Among distinguished sociologists, Ralf Gustav Dahrendorf was a German-British sociologist. Dahrendorfs contributed immensely to class theory and role theory. Darendorfs major works include: 'Conflict after Class' (1967); Society and Democracy in Germany (1967); The New Liberty (1975); Life Chances (1979). According to Dahrendorf with democracy came voting for political parties, and increased social mobility. Ralf Gustav Dahrendorf was a an expert on class divisions in modern society. Dahrendorf’s first detailed account of the problem of social inequality in modern societies, his most influential work on social inequality is Class and Class Conflict in Industrial Society (1959). Darendorfs argument is, neither structural functionalism nor Marxism alone provide an acceptable perspective on advanced society.
According to Ralf Gustav Dahrendorf structural functionalists paid little attention to the realities of social conflict and Marx defined class too narrowly, in a historically-specific context.

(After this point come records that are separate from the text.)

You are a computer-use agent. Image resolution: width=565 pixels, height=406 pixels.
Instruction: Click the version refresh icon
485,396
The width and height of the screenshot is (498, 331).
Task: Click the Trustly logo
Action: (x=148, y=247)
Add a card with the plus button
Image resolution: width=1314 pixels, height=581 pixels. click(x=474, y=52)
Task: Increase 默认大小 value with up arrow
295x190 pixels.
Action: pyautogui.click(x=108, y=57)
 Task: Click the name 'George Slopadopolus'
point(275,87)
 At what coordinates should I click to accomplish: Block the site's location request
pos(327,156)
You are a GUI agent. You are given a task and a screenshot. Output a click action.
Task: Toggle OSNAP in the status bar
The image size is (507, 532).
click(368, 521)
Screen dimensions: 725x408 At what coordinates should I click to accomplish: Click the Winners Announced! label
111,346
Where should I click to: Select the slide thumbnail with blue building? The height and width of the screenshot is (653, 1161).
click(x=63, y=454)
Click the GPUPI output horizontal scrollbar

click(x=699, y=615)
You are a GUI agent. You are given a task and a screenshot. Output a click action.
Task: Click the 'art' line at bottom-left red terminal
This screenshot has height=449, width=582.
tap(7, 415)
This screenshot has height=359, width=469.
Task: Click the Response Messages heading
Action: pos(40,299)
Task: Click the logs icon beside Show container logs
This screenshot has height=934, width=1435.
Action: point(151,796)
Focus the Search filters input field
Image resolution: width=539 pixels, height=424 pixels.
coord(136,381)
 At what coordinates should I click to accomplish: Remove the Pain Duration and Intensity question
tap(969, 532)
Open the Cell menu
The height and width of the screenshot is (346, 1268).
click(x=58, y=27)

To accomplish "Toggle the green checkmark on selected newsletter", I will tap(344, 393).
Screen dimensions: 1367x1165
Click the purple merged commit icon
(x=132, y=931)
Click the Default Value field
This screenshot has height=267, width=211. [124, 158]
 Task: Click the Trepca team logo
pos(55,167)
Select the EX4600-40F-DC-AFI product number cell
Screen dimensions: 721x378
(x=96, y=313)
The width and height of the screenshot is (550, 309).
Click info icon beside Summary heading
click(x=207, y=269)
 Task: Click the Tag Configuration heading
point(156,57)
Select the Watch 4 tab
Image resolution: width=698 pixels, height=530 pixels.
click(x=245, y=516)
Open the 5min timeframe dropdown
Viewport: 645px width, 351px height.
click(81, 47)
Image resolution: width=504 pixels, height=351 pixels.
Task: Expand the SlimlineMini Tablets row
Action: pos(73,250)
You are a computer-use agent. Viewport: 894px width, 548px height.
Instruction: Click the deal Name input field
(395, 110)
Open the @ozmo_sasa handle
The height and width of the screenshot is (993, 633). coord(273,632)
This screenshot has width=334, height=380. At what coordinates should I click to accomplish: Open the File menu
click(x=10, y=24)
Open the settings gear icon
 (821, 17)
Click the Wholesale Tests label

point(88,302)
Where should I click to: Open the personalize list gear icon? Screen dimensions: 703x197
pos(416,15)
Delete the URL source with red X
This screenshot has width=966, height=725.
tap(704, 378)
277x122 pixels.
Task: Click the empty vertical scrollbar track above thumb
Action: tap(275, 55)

Dahrendorf believes that traditional Marxism ignores consensus and integration in modern social structures.
Ralf Gustav Dahrendorf thus combined both of these perspectives to develop his theory, class conflict in postcapitalist society. During Marx's time, wealth was the determining factor in attaining power. Therefore the powerful ruled, leaving no way for the poor to gain any power or increase their position in society.
Ralf Gustav Dahrendorf believes that the struggle for authority creates conflict. Ralf Gustav Dahrendorf believes that traditional Marxism ignores consensus and integration in modern social structures. Ralf Gustav Dahrendorf's theory defined class by levels of authority. Ralf Gustav Dahrendorf combines elements from both of these perspectives to develop his own theory about class conflict in postcapitalist society.